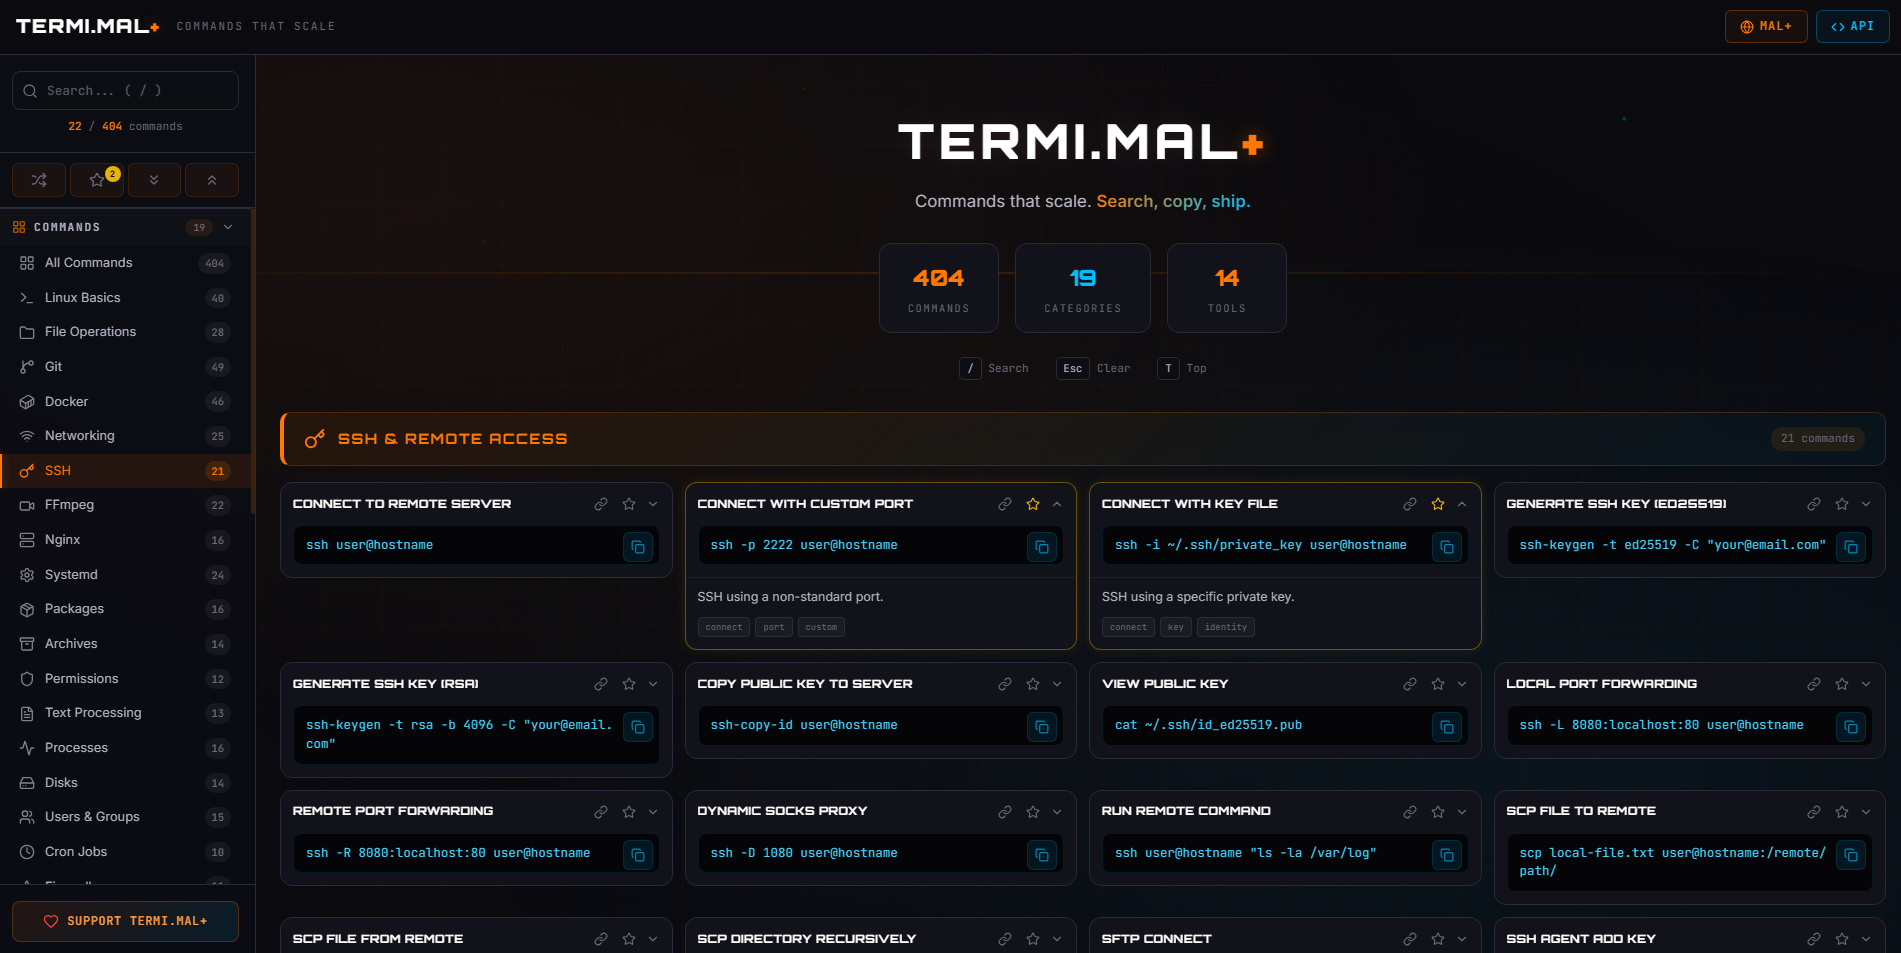Screen dimensions: 1901x953
Task: Open favorites list with star badge
Action: (97, 180)
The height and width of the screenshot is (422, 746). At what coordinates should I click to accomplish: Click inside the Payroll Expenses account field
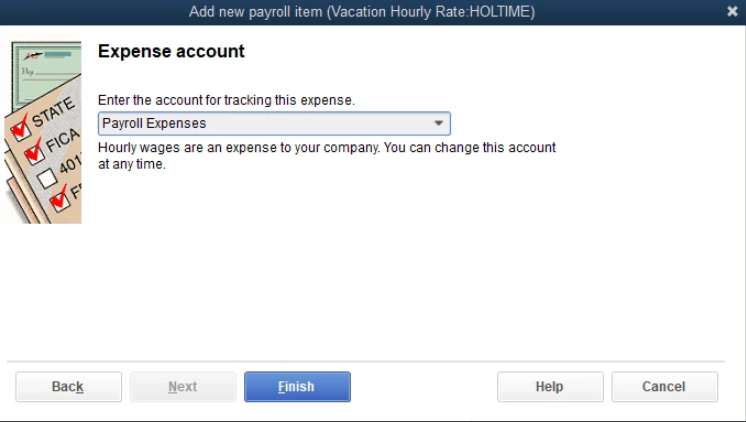tap(260, 124)
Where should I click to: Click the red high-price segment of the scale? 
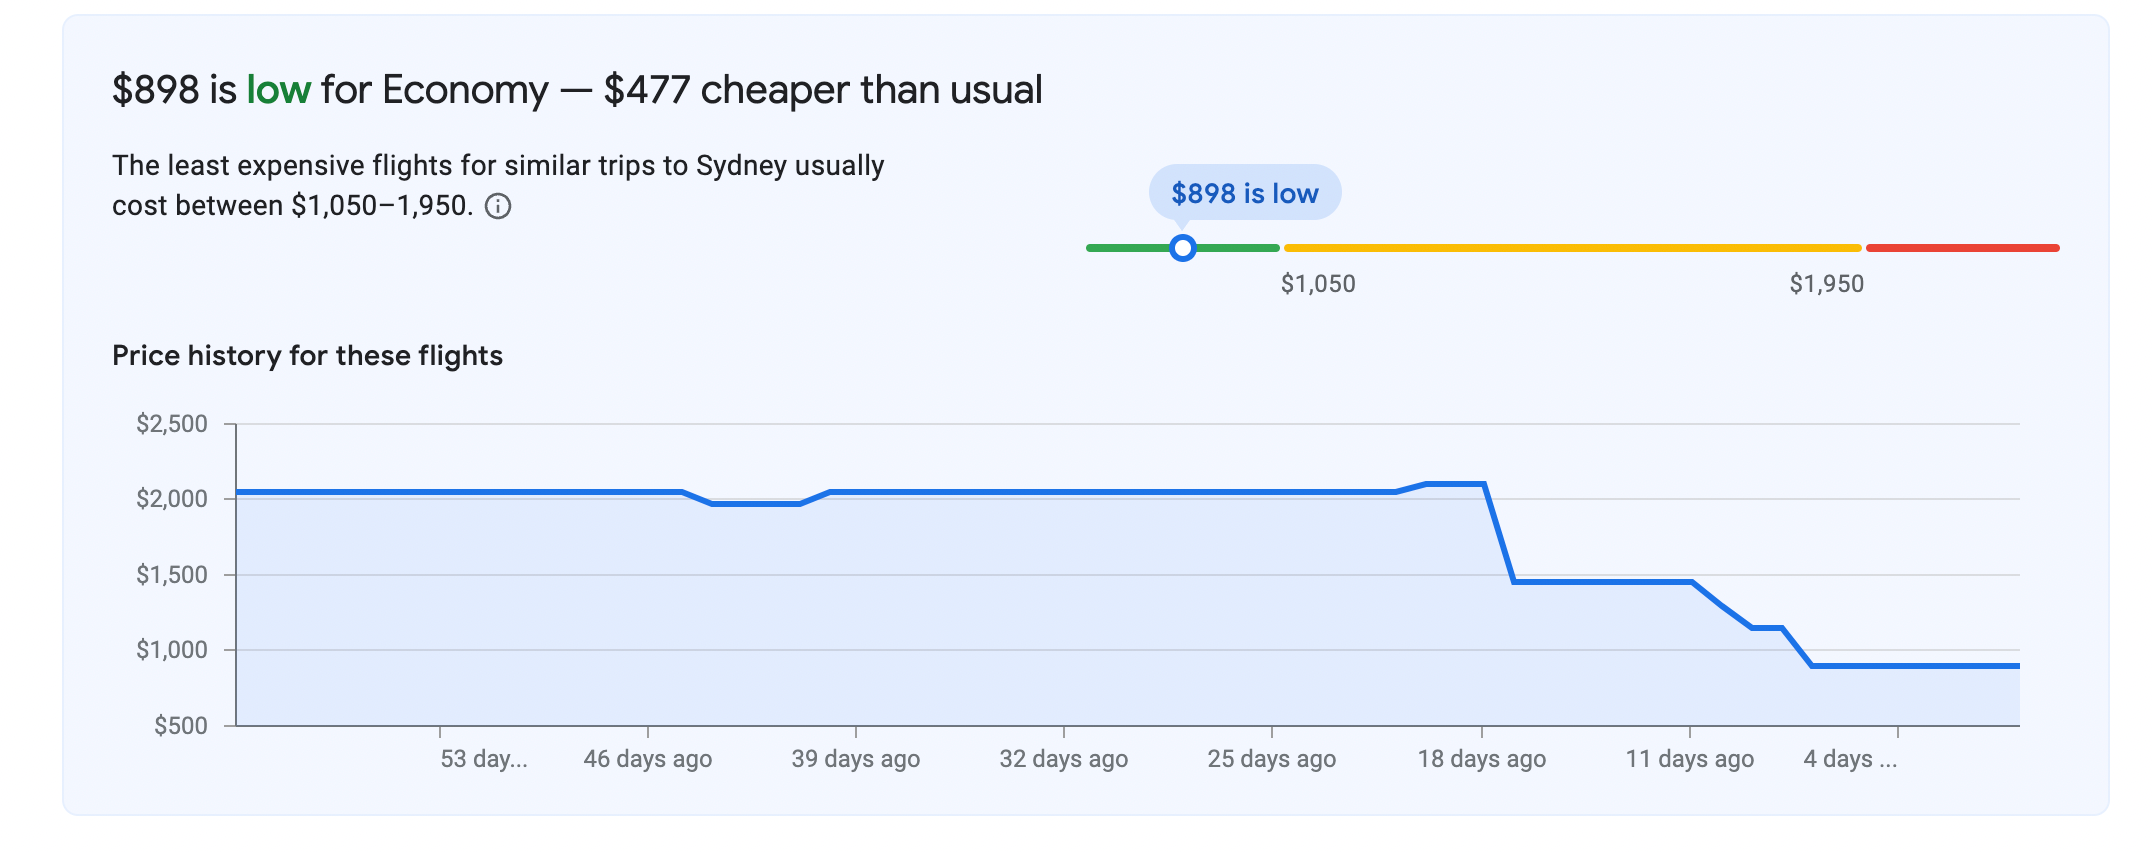[1962, 248]
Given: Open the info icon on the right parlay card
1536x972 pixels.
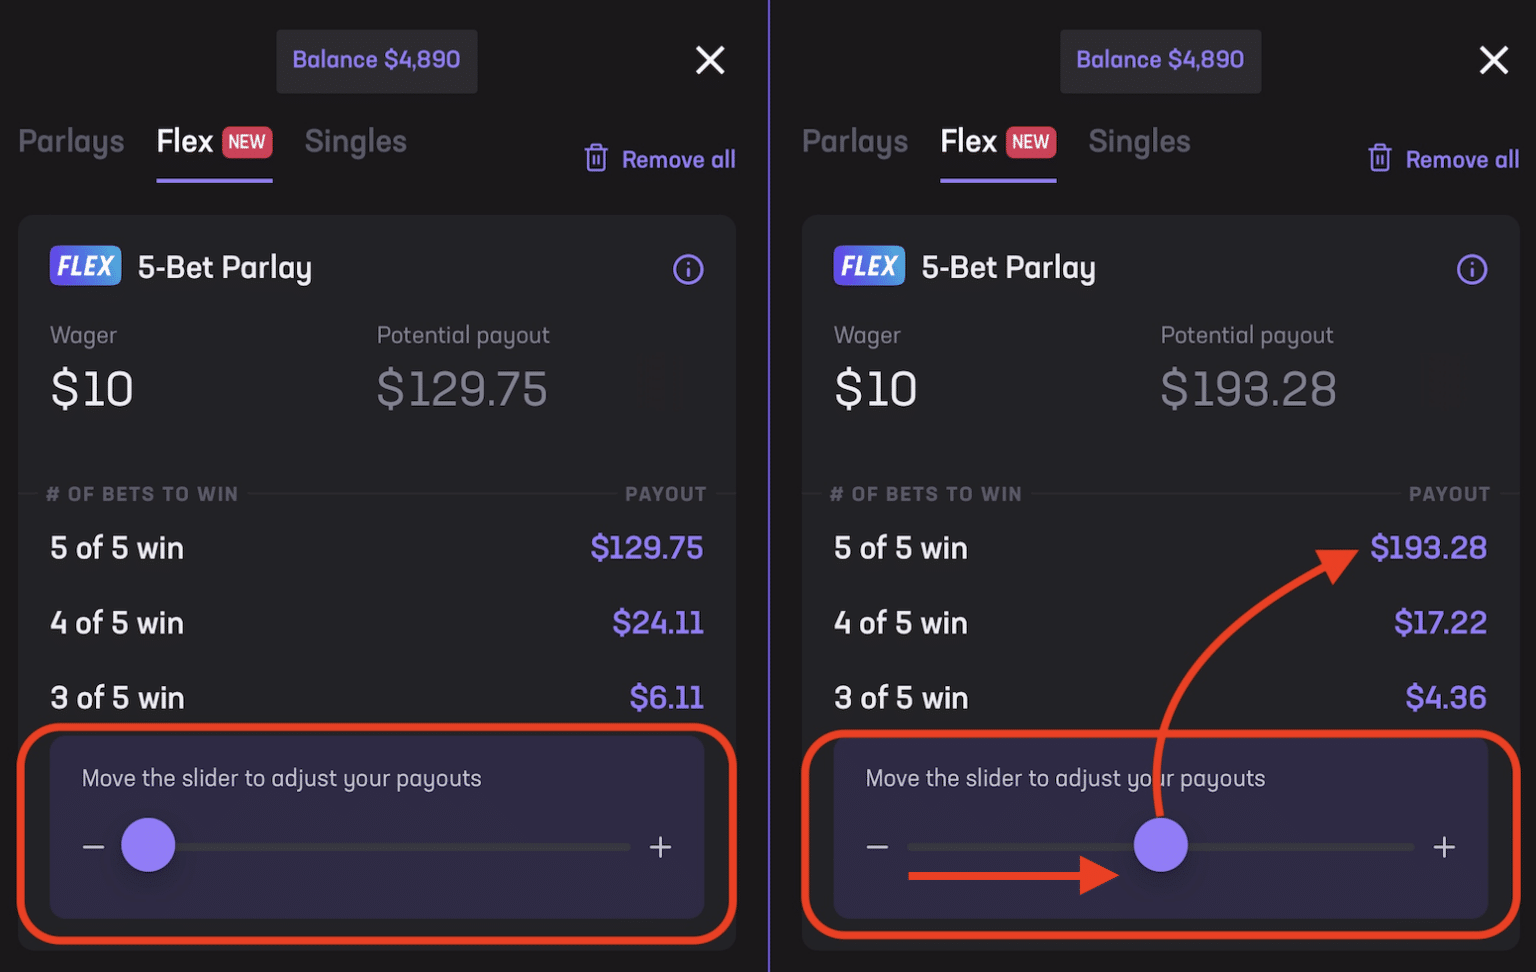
+ + + + +
Transcribe the lines that run from the line bearing "The height and" through the last line of the data. Keep the wording exact and leave out every picture.

> _Output_
The height and width of the screenshot is (422, 746). At what coordinates should I click to accomplish: Click inside the Payroll Expenses account field
tap(260, 124)
Where should I click to: Click the red high-price segment of the scale? 
[1962, 248]
Given: Open the info icon on the right parlay card
1536x972 pixels.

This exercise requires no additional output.